De meeste nieuw gediagnosticeerde patiënten vragen hebben over hoeveel eiwit ze moeten eten. Er zijn geen snelle antwoorden, want hoewel sommige patiënten eiwitten moeten beperken, moeten andere patiënten grote hoeveelheden eiwit met een laag cholesterolgehalte eten, en nog anderen hoeven zich helemaal geen zorgen over dit onderwerp te maken. Stel deze vraag aan uw nefroloog, omdat hij u kan vertellen in welke categorie u past.
Video van de dag
Eiwitbeperking
Patiënten in de vroege stadia van nieraandoeningen hebben vaak een hoog urine-eiwit. Terwijl de nieren van gezonde mensen voorkomen dat eiwitten in de urine terechtkomen, kunnen nieren met littekens deze functie niet effectief uitvoeren. Het proces van het filteren van eiwitten uit het bloed in de urine versnelt de progressie van nierziekten.
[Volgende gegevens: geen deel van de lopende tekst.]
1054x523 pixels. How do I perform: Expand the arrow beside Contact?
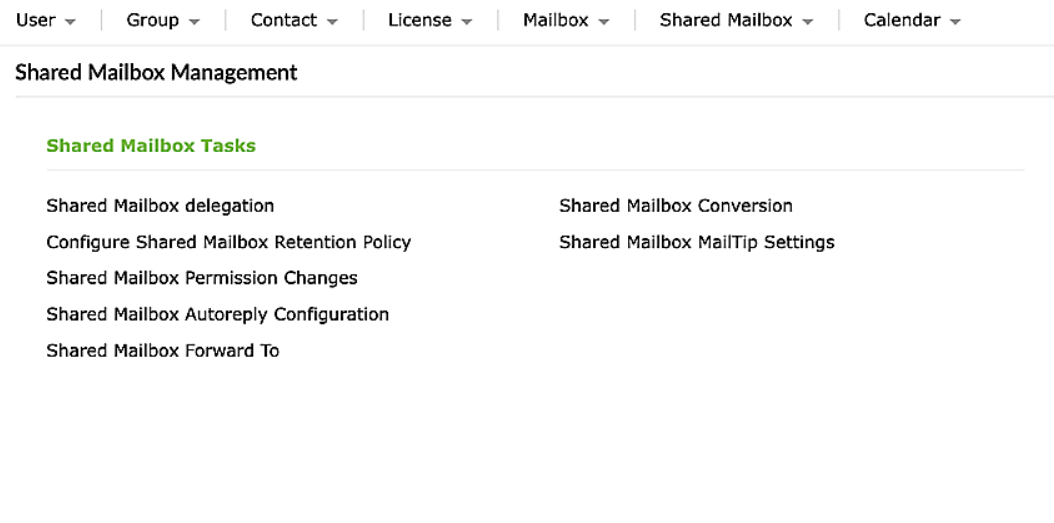click(x=330, y=22)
Artsen kunnen dergelijke patiënten adviseren om hun eiwitinname te beperken tot 0. 8 g per kilogram lichaamsgewicht. Dit advies wordt niet gegeven aan kinderen, dialysepatiënten of mensen die een transplantatie naderen.
Hoeveelheden
Het 0. 8 g eiwit per kilogram lichaamsgewichtrichtlijn betekent dat een 120-pond. persoon zou niet meer dan 1. 6 oz moeten eten. eiwit. Een 130-pond. persoon zou niet meer dan 1. 7 oz moeten eten. eiwit. Een 150-pond. persoon zou niet meer dan 1. 9 oz moeten eten. eiwit.
Patiënten bij hemodialyse
Patiënten die hemodialyse ondergaan, proberen niet langer de nierfunctie te behouden, dus eiwitbeperking is geen probleem. Omdat hemodialyse enkele aminozuren uit het bloed verwijdert, worden deze patiënten aangemoedigd om voedingsmiddelen met een laag cholesterolgehalte en veel eiwitten te eten, zoals kip of vis. Peulvruchten en andere voedingsmiddelen met veel eiwitten zijn meestal verboden omdat ze te veel kalium en fosfor bevatten. De specifieke hoeveelheid eiwit die u tijdens dialyse moet eten, verschilt van persoon tot persoon, dus neem contact op met uw nefroloog.
Waarschuwing
Verander nooit uw dieet of neem geen supplementen zonder dit te bespreken met uw nefroloog. Uw laboratoriumresultaten, bloeddruk en lichamelijk onderzoek bepalen welke voedingsstoffen voor u veilig zijn.